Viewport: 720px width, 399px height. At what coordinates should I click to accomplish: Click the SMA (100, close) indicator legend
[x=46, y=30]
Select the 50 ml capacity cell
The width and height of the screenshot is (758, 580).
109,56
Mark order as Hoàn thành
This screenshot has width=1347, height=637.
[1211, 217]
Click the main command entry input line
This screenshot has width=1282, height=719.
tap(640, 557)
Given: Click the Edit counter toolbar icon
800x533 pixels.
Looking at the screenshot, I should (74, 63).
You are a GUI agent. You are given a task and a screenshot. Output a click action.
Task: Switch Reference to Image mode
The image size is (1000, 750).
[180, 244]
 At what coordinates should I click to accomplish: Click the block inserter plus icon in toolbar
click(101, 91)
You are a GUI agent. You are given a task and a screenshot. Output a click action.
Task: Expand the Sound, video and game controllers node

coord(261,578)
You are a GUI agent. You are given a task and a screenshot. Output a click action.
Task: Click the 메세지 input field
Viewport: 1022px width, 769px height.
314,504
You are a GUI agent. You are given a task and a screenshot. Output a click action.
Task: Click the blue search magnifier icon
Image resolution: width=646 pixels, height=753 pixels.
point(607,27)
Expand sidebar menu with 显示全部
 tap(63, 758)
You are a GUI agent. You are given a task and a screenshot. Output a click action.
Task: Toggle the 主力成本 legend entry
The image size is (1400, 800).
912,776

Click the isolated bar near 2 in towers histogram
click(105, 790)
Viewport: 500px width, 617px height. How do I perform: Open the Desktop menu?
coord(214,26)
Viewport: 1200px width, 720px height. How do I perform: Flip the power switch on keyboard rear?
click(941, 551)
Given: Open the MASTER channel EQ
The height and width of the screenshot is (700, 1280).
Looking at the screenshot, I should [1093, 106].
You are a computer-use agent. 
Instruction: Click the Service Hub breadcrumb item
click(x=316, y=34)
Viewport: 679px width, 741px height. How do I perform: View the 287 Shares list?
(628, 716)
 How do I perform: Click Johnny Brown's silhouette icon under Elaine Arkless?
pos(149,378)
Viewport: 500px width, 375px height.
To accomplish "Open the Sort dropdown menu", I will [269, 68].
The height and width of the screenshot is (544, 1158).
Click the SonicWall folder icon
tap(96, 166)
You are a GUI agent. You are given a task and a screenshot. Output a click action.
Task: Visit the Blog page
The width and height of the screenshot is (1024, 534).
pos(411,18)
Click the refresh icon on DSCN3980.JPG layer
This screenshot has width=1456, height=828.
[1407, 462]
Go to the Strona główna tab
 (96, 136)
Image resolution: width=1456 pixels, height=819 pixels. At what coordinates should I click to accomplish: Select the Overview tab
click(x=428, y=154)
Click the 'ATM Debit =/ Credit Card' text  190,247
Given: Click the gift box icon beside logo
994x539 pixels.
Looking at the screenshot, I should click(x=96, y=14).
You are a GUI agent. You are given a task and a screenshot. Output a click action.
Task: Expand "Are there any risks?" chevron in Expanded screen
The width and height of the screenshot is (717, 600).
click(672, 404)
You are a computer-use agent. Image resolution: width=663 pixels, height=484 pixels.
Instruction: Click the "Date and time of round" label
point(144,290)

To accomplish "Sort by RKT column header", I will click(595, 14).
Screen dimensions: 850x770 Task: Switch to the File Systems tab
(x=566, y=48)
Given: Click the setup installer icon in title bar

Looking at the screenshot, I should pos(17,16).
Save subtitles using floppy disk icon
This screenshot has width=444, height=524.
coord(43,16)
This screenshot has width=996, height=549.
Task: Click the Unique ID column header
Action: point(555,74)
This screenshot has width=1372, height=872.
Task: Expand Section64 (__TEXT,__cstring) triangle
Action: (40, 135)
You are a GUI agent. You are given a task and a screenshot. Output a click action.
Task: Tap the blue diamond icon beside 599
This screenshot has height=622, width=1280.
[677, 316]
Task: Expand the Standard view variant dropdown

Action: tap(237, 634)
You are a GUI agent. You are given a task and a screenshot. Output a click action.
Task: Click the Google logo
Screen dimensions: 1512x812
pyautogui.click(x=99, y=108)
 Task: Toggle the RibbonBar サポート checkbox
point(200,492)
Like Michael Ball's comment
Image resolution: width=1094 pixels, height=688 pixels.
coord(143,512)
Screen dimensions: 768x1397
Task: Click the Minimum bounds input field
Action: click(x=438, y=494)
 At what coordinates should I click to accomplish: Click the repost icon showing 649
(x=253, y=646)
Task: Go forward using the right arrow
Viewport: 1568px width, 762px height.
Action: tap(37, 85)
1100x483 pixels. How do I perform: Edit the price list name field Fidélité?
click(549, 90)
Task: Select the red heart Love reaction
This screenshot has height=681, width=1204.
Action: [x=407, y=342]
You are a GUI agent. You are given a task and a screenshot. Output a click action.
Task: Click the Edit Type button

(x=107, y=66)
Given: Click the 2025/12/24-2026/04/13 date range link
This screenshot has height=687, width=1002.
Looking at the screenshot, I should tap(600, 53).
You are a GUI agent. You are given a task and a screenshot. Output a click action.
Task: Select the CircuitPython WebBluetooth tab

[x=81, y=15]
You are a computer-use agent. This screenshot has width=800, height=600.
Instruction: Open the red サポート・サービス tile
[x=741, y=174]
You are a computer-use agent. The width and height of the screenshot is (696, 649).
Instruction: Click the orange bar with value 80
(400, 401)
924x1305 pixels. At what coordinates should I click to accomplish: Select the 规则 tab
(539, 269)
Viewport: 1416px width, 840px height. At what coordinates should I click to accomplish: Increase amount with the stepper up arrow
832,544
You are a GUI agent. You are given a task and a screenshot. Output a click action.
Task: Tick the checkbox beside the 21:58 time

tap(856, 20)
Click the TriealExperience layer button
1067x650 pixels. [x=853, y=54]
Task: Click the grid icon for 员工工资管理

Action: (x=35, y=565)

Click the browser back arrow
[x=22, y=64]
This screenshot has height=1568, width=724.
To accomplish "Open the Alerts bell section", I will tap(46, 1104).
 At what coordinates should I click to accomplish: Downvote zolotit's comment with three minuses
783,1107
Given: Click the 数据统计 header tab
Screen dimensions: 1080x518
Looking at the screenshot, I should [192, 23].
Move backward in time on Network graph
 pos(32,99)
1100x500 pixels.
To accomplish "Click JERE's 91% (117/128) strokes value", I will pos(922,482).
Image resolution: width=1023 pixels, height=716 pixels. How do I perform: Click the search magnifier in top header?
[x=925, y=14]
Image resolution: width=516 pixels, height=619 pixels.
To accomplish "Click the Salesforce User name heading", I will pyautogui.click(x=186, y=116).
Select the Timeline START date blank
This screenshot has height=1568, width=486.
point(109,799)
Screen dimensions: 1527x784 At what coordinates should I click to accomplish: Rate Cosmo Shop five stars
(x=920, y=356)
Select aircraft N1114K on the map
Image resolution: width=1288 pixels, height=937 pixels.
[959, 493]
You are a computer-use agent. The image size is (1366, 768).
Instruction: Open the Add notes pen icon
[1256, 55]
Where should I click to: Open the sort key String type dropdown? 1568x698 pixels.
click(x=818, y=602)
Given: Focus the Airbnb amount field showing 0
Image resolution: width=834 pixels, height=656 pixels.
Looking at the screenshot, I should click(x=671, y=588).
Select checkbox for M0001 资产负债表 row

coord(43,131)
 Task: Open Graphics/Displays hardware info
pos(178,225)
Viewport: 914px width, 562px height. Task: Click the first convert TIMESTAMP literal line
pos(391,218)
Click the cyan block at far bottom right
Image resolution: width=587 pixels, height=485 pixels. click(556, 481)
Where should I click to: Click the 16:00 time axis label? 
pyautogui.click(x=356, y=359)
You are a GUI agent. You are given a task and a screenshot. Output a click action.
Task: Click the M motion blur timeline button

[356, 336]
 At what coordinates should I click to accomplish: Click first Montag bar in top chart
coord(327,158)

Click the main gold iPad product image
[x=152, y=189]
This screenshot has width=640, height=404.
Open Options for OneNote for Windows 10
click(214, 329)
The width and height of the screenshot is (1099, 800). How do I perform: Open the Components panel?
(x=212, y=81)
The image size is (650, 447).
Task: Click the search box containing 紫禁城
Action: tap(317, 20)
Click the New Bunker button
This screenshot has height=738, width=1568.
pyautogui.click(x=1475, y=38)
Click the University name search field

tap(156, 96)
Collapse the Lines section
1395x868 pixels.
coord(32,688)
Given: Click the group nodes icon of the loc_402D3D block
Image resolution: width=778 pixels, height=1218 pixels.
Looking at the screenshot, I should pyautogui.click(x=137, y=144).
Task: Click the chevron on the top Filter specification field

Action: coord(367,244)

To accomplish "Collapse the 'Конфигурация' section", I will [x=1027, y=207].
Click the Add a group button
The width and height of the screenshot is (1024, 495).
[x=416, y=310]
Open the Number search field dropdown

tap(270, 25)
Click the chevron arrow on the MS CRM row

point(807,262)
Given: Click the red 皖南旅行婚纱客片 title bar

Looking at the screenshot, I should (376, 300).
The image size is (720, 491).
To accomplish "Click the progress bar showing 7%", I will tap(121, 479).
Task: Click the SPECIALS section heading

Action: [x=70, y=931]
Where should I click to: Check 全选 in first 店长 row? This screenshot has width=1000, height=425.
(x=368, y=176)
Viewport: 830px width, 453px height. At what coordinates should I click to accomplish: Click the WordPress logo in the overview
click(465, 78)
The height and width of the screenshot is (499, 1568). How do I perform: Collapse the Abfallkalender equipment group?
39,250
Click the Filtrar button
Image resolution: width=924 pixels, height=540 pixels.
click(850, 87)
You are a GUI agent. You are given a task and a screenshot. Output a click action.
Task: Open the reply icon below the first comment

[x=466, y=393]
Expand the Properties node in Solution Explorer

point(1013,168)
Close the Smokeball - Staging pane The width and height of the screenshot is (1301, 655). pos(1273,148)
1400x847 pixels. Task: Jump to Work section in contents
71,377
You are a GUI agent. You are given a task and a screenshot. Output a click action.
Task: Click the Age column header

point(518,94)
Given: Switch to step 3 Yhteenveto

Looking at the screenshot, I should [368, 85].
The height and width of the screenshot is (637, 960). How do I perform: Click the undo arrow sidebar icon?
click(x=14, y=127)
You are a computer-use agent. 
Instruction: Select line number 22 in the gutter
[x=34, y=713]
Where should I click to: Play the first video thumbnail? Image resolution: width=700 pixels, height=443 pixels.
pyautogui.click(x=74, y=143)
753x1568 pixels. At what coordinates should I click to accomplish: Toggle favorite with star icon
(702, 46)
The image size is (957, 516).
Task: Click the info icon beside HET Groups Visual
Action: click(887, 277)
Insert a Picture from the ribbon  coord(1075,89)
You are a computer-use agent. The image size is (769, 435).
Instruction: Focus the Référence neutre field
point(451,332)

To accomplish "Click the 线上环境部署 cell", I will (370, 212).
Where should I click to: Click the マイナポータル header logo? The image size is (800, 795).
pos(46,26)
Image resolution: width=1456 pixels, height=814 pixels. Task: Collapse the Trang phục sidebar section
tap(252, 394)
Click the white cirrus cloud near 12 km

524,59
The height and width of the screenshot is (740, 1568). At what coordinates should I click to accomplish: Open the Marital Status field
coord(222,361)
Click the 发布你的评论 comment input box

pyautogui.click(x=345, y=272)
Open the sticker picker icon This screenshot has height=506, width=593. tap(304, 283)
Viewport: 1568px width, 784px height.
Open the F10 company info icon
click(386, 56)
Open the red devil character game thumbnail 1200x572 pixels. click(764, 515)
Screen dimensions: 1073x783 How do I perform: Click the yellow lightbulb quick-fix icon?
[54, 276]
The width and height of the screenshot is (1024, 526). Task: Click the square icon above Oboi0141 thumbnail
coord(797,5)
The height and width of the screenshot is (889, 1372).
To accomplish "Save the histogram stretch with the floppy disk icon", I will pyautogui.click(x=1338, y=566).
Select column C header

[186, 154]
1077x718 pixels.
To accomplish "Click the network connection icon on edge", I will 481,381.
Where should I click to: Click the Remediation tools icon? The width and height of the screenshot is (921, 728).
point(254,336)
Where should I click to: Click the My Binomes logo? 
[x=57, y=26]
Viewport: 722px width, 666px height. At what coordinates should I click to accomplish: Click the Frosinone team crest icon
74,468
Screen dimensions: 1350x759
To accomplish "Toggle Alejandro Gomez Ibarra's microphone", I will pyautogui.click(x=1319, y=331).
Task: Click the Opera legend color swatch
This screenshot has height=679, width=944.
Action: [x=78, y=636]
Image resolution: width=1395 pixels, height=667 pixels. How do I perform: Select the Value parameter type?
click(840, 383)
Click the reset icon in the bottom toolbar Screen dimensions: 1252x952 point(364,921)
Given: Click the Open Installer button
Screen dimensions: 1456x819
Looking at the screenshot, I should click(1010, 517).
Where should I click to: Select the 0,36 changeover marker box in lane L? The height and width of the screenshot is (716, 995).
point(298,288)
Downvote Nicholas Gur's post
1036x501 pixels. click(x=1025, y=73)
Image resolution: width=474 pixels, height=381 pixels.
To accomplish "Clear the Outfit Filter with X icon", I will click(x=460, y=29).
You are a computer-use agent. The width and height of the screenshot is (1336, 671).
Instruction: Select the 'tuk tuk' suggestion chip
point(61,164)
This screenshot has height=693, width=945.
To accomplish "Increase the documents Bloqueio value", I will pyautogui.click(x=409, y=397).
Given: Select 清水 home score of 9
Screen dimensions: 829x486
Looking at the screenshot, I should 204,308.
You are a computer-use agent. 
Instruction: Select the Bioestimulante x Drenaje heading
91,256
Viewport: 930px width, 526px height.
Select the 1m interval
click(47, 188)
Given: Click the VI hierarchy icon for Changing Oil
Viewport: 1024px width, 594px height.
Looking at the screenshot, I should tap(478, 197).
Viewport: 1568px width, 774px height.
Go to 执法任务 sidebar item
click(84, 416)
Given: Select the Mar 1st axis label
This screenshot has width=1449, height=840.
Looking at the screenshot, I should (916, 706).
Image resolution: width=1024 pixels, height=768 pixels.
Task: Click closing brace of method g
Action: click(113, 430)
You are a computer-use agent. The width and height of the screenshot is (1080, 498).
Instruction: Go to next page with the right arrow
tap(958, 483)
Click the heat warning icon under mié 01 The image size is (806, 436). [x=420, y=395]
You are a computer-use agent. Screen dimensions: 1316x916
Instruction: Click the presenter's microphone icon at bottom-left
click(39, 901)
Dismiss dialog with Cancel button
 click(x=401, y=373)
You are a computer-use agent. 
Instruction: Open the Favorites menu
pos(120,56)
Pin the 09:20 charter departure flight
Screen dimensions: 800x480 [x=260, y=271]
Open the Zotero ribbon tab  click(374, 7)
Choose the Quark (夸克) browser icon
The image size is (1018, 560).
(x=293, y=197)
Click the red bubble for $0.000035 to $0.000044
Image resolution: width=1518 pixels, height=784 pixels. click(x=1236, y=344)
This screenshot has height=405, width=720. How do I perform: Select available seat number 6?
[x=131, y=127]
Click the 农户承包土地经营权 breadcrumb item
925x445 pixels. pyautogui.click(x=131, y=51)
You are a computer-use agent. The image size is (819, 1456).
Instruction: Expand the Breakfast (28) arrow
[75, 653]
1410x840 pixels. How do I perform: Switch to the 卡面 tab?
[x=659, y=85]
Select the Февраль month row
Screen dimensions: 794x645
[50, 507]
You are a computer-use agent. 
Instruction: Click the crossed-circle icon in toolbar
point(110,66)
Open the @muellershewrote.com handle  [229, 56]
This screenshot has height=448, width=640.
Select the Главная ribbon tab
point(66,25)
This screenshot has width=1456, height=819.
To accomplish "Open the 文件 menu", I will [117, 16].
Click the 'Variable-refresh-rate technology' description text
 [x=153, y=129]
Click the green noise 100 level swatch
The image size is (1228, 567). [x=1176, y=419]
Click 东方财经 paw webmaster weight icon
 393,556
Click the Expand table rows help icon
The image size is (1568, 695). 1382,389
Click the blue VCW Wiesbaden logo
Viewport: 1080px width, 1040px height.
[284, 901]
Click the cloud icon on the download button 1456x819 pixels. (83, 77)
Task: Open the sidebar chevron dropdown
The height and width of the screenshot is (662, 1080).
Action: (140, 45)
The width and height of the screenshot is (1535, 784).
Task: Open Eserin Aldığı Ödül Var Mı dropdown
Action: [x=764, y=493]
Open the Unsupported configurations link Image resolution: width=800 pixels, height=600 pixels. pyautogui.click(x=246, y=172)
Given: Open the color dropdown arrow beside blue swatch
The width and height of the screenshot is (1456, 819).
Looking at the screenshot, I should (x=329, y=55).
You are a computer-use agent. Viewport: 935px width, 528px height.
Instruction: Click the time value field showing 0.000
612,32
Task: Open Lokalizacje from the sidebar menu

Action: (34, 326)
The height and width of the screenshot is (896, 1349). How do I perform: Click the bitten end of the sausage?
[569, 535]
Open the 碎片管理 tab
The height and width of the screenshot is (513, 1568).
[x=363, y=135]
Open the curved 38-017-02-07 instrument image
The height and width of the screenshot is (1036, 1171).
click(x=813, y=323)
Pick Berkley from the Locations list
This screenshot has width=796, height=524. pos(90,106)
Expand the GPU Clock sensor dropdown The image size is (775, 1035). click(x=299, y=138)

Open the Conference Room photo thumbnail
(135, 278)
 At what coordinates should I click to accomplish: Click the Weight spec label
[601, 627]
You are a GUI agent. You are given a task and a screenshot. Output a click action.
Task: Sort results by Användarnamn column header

+---+

Work to do = Copy the data starting at the line containing "You are a computer-use agent. This" and ending with the line containing "will tap(46, 1104).", reproducing every line in that span verbatim.

Reply to the task =
You are a computer-use agent. This screenshot has width=800, height=600.
Instruction: Open the red サポート・サービス tile
[x=741, y=174]
You are a computer-use agent. The width and height of the screenshot is (696, 649).
Instruction: Click the orange bar with value 80
(400, 401)
924x1305 pixels. At what coordinates should I click to accomplish: Select the 规则 tab
(539, 269)
Viewport: 1416px width, 840px height. At what coordinates should I click to accomplish: Increase amount with the stepper up arrow
832,544
You are a GUI agent. You are given a task and a screenshot. Output a click action.
Task: Tick the checkbox beside the 21:58 time

tap(856, 20)
Click the TriealExperience layer button
1067x650 pixels. [x=853, y=54]
Task: Click the grid icon for 员工工资管理

Action: (x=35, y=565)

Click the browser back arrow
[x=22, y=64]
This screenshot has height=1568, width=724.
To accomplish "Open the Alerts bell section", I will tap(46, 1104).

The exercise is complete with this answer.